TASK DETAILS - State how many lines of the records contain the string "наредните", counting only matches with the same case. Give only the number.

SOURCE MATERIAL -
◇ ◇ ◇ ◇
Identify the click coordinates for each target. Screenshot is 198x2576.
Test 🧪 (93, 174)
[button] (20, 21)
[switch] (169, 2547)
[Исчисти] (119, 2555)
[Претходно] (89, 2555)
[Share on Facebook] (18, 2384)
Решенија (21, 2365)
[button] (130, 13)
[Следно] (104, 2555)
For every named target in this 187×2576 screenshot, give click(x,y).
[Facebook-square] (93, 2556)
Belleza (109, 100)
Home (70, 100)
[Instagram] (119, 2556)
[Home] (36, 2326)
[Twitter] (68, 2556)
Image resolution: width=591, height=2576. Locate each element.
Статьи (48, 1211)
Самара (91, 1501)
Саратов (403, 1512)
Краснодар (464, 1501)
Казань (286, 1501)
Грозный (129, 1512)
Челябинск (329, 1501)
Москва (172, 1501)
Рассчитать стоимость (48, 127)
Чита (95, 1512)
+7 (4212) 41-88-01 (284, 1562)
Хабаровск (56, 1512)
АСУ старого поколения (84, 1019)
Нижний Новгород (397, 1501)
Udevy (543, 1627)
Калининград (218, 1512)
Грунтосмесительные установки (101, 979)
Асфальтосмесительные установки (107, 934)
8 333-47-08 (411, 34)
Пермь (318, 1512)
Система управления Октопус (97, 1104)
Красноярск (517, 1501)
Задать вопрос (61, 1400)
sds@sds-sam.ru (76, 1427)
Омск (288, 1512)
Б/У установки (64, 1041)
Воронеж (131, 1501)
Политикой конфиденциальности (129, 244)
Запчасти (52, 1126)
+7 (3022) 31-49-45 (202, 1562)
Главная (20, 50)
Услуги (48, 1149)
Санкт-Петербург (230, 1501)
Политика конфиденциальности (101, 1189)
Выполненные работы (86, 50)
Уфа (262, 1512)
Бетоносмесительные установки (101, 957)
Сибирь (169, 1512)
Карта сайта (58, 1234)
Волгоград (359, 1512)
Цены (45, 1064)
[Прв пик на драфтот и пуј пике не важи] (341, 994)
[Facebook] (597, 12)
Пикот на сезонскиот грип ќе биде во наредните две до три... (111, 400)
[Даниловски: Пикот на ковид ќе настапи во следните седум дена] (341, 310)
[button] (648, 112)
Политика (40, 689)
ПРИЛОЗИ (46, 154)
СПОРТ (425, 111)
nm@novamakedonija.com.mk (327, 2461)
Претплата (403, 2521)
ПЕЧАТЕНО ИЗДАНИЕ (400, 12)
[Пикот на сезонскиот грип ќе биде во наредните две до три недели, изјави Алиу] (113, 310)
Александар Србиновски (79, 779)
◇ ◇ ◇ ◇
SOLUTION TO THIS EXERCISE - 2